# Congrats to our Emotiva winner!



## Sonnie

:jump: *Trick McKaha wins the Emotiva UMC-1 Processor and UPA-5 Amp* :jump: 










:fireworks2: :fireworks1: :fireworks2:​
arty: Congratulations Trick... and thanks for being a member at Home Theater Shack!


----------



## mjcmt

Ah! The lucky winner of this beauty. Congrats!!!!!!!!!


----------



## Dale Rasco

Congratulations Trick! :banana:


----------



## tcarcio

Guess that did the Trick :clap:.....Congrats.


----------



## mdrake

Congratulations Trick!!!!!!

Matt


----------



## bambino

Congrats Trick, enjoy the new products and keep us informed of there perfomance.:T


----------



## Cory Phoenix

Congrats, Trick! The UPA-5 is a monster! Enjoy! :T


----------



## engtaz

Congrats Trick


----------



## iconrl

Congrats! You're a lucky person.


----------



## tonyvdb

Now thats a great prize to win, Congratulations Trick! Enjoy your new Emotiva setup


----------



## cavchameleon

Congrats on your new toys!!! Enjoy them and keep us posted on your review.:wave:


----------



## usrsld

Congratulations! Now if I can only win the SVS speaker give-a-way... :whistling:


----------



## ojojunkie

congrats to the owner! please keep us posted on your review... my friends and I also considering this combi in our system. your feedback will be a great impact in our next upgrade or new addition in the rack...


----------



## gmichael

Congrats. Enjoy these for many years.

When does the review start?:devil:


----------



## Trick McKaha

Thank you. I'm looking forward to giving this stuff the test and writing out my review. I already have some Emotiva gear and this will fulfill my amp and processor needs a lot better than I could have hoped.


----------



## fitzwaddle

Congrats Trick, you must be stoked! :jump:


----------



## nholmes1

Congrats! I got to play with the Emotiva UMC-1 and was very impressed over all with the unit, especially considering its cost. I am sure you will be very pleased with the unit.


----------



## ZETEC

Congrats!!!! Nice win


----------



## Altec Best

You Lucky Dog Now that's what I call a "Happy New Year" !!! :yes: :dancebanana: :banana: :dancebanana: utstanding:


----------



## Emuc64

Congrats Trick! I'm excited to read your review. :T

I think it's really cool that folks around here seem to really want giveaways on here for themselves. Nice change from folks just entering in contests to sell the goods on [insert auction/want ad here]. Like me and those SVS Speakers... if I won them, they'd be my one and only set... and my current set would be an upgrade for my dad. Nothing goes to waste in my family. :bigsmile:


----------



## 4U2NVME

Way to to Tick!!! That is a great way to start off the new year. Let us know how it sounds and works, give us a photo or two!!

-NV


----------



## q2bon2b

Congrats, Trick! 

Sweet! What a great way to start the New Year. Enjoy. 

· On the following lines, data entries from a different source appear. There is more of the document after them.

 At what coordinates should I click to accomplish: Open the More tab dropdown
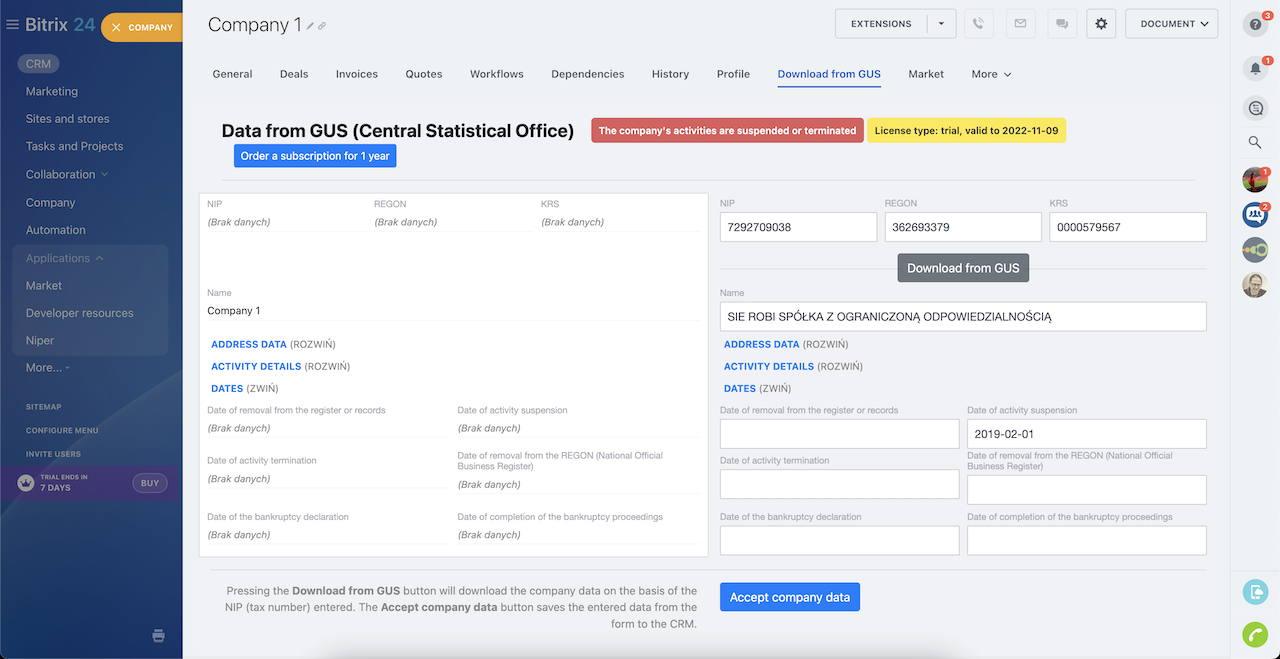click(991, 74)
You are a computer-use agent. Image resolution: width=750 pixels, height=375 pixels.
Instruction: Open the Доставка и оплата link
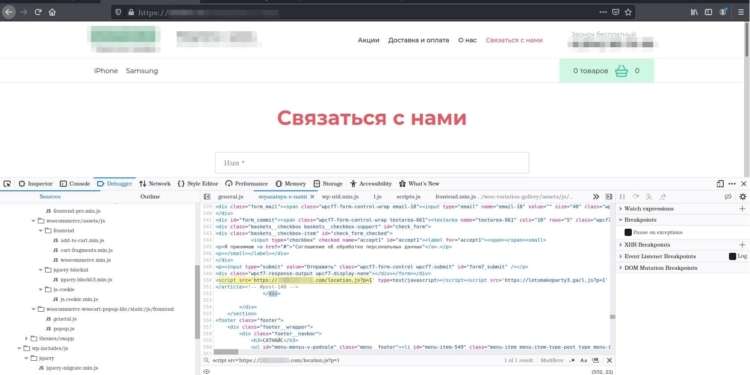tap(419, 40)
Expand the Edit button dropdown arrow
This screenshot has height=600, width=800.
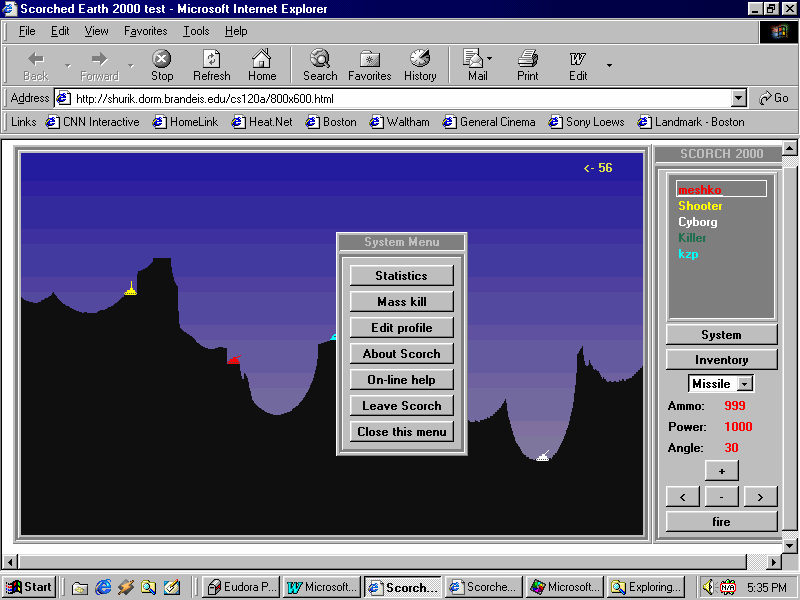(609, 66)
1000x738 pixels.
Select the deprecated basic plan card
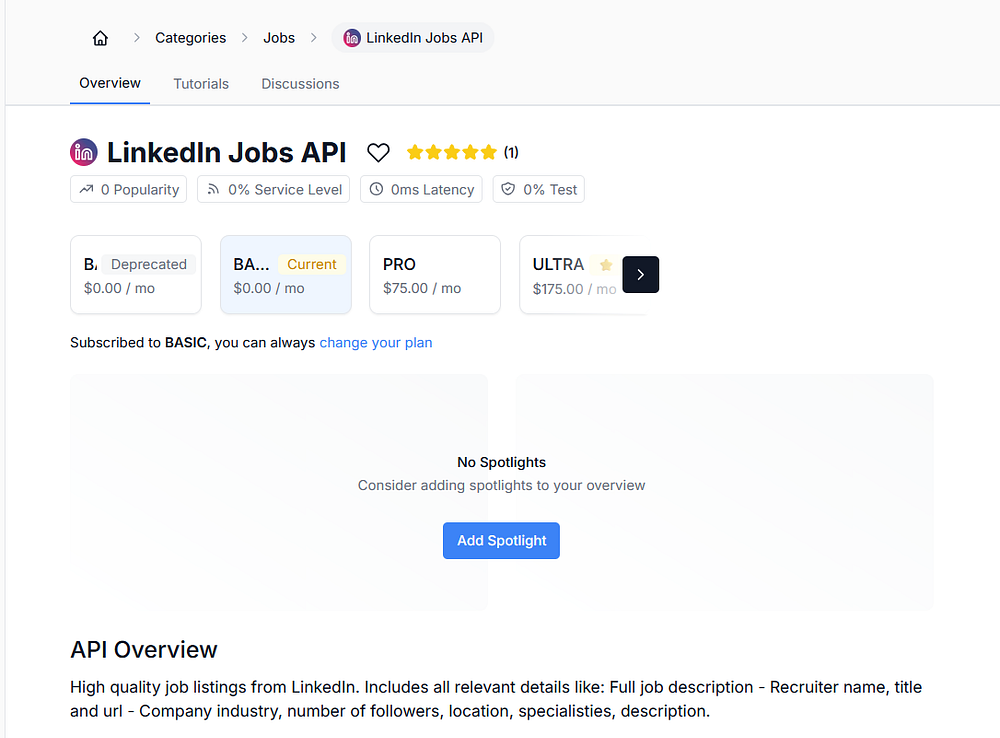click(x=136, y=275)
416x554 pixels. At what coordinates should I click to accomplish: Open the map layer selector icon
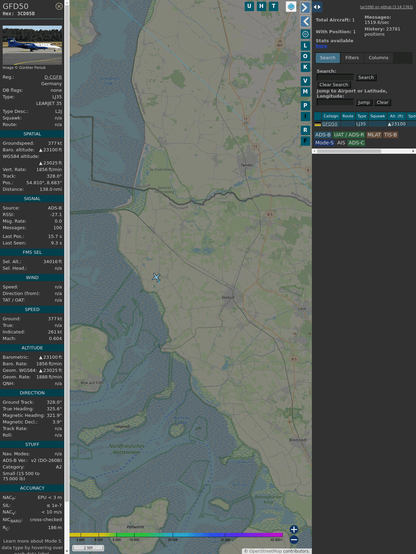291,6
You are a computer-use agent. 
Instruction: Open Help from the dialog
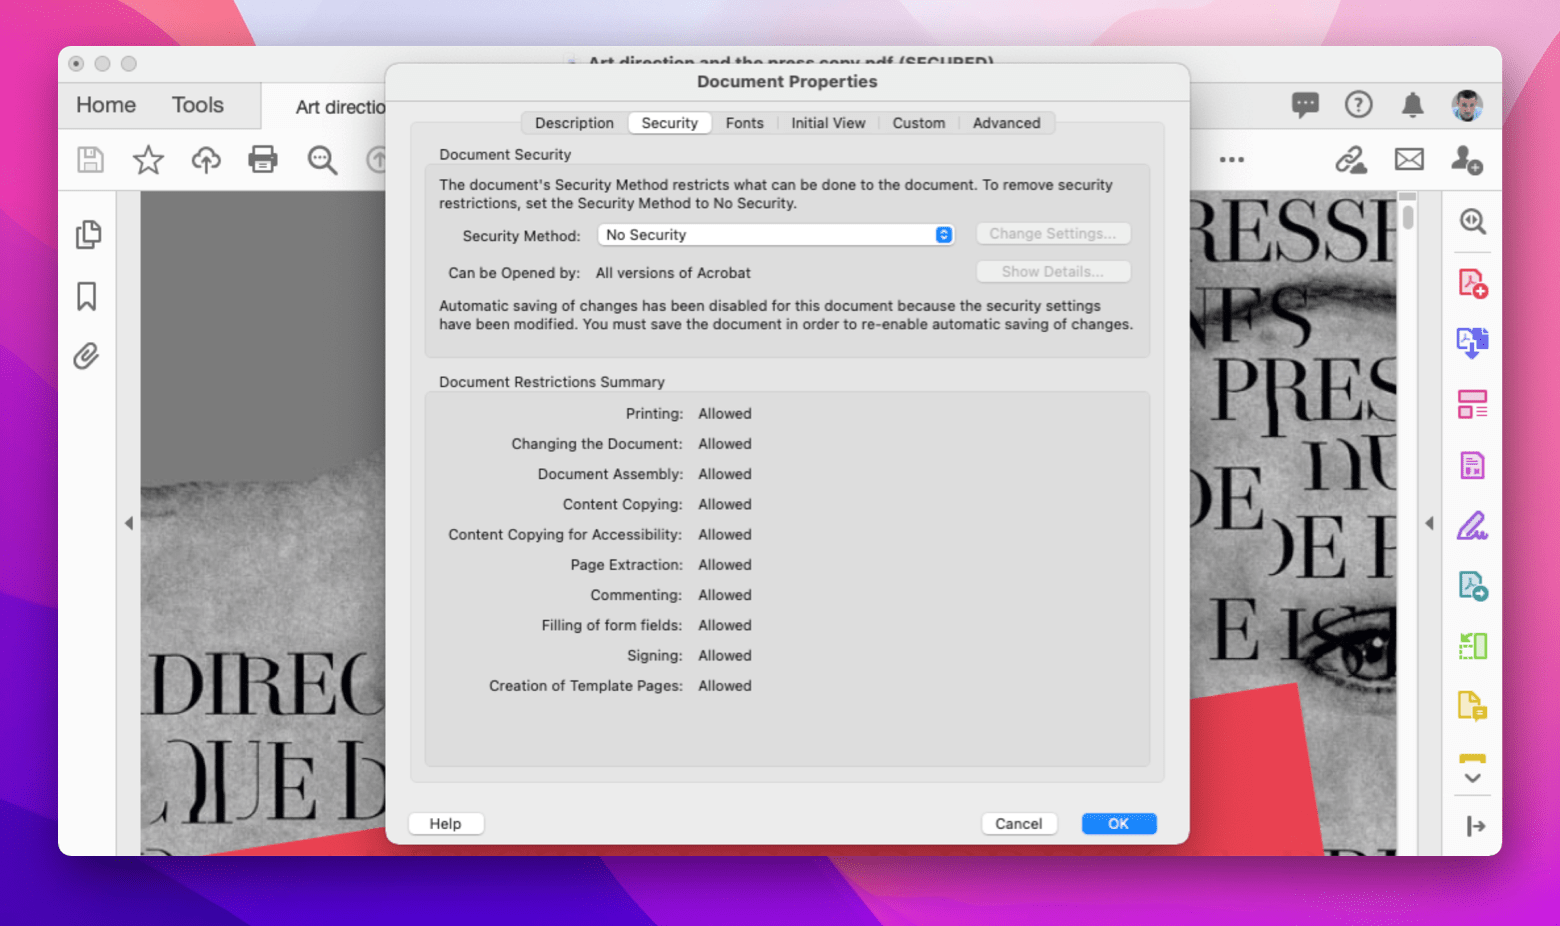click(x=446, y=823)
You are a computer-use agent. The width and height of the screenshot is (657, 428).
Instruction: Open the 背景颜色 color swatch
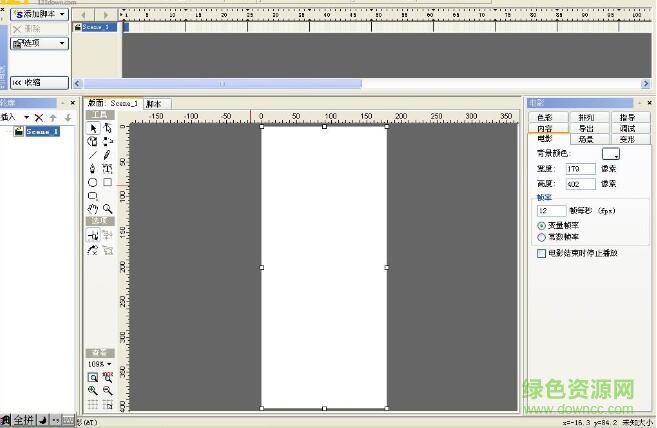(x=610, y=154)
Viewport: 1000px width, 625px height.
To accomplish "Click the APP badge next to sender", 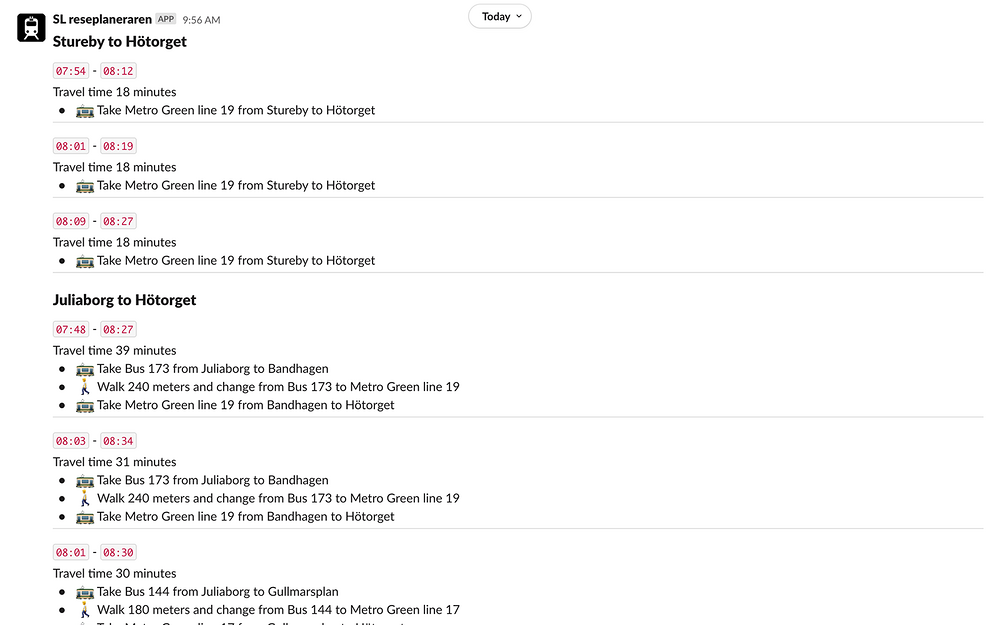I will (166, 19).
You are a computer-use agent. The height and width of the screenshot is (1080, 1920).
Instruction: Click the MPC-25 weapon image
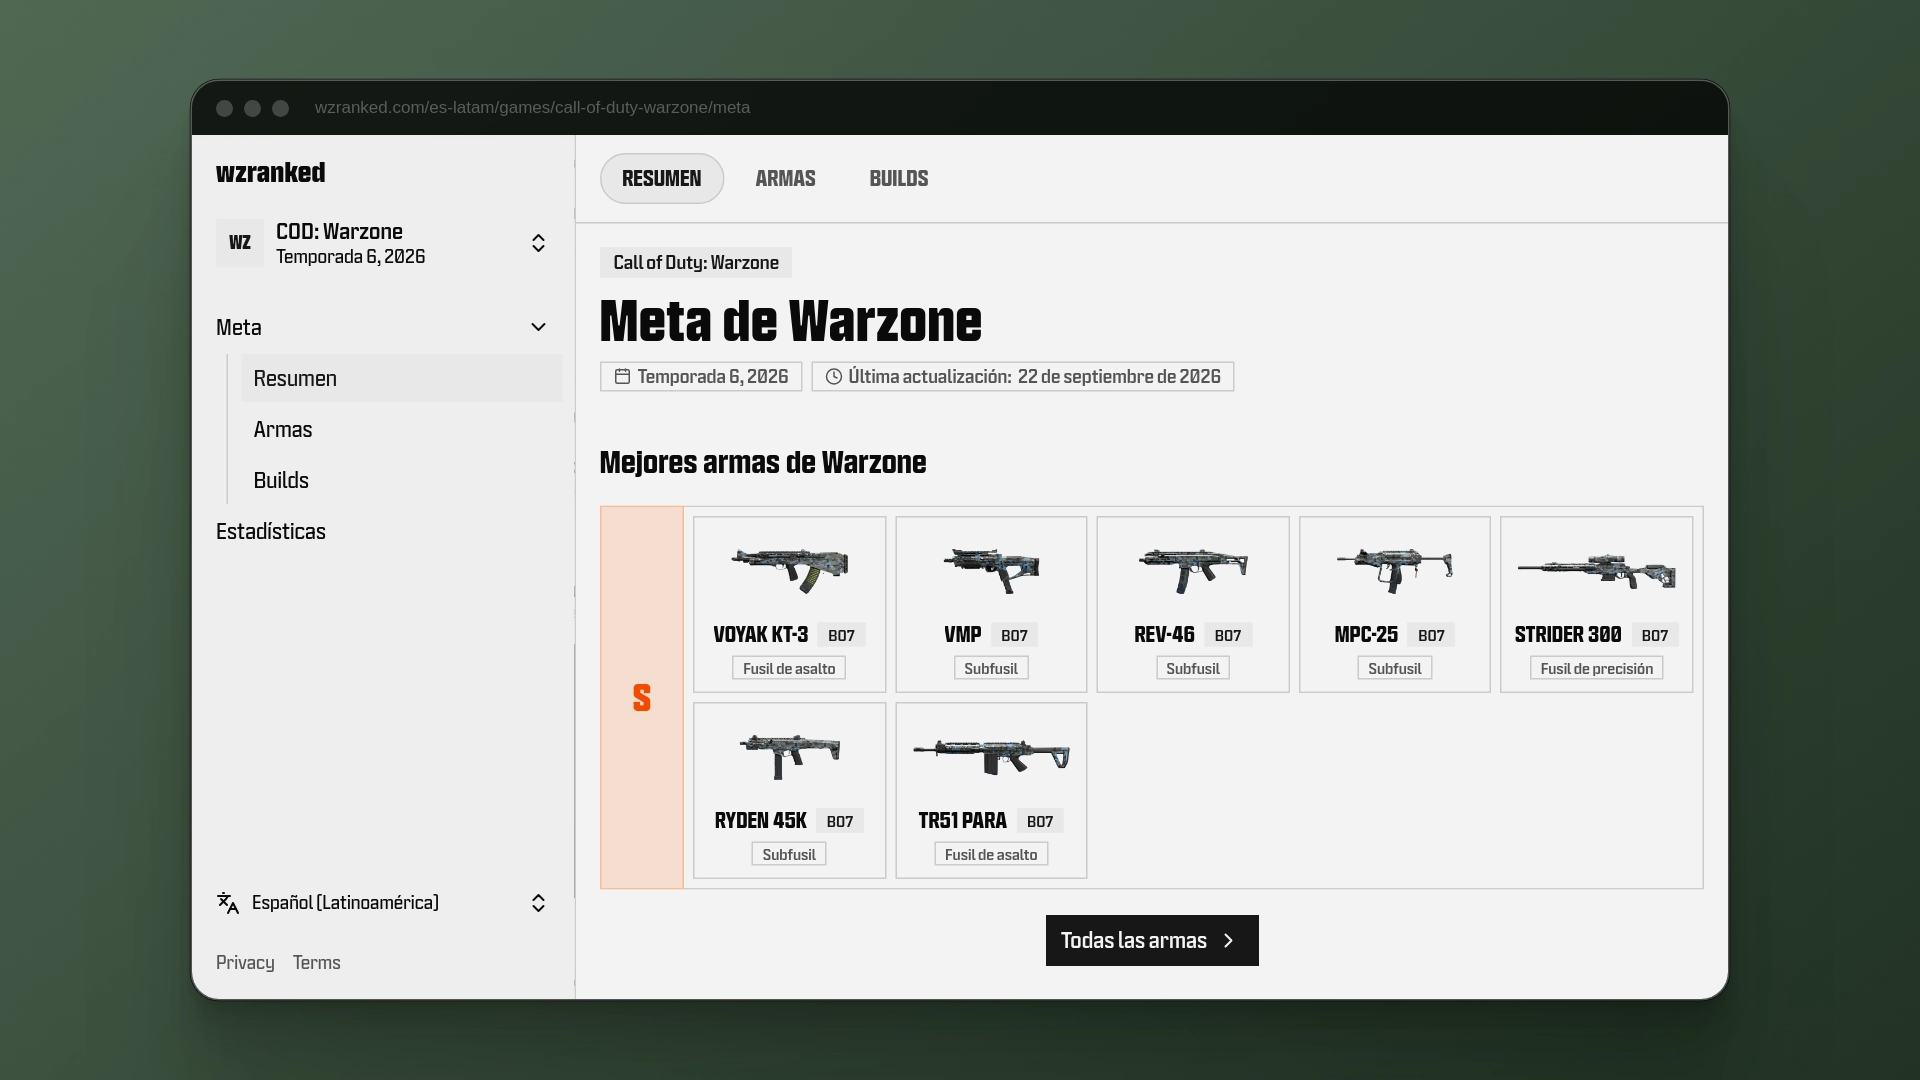click(1394, 570)
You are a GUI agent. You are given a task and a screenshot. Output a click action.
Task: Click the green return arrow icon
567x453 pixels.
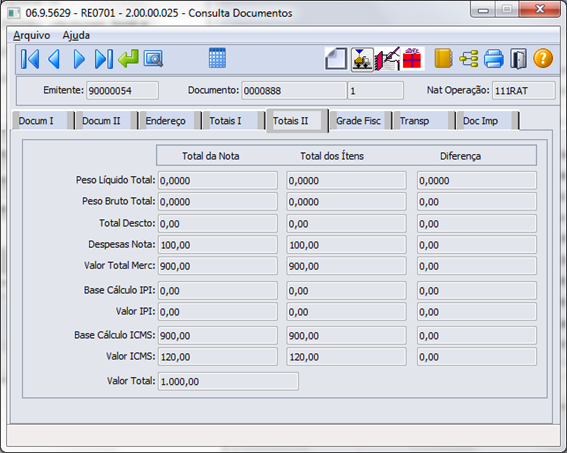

Now go and buy us a winning lottery ticket.


----------



## Jason1976

let us know how well it works trick! I bet it sounds sweat!


----------



## Owen Bartley

Congrats, Trick! I hope you really enjoy them. And don't forget to show us what you do with them in your system!


----------



## graemepaul

Hello all..hope you all are fine..i am new to this forum.


----------



## Gregr

Wow!!!!!!!!!!!!!! What a deal!!!!!! Yeah :unbelievable:

Greg


----------



## Gregr

Welcome!!! Take a look around.

You look lost..., if you have a question click on "Home" or New Post". You could find your answer in a search of posts or you could write a "New Thread" with your Q. in the title space and an explanation with maybe some Hx in the post itself.

see ya!

Greg


----------



## collije

Congrats Trick on the Emotiva!


----------



## Trick McKaha

My review of this equipment is up.

http://www.hometheatershack.com/for...sor-upa-5-amp-giveaway-review.html#post417342

Thanks again to Home Theater Shack.


----------



## cavchameleon

Nice review Trick!:T


----------



## Jason1976

Nice review trick. It's full of lots of info. I enjoyed reading it.


----------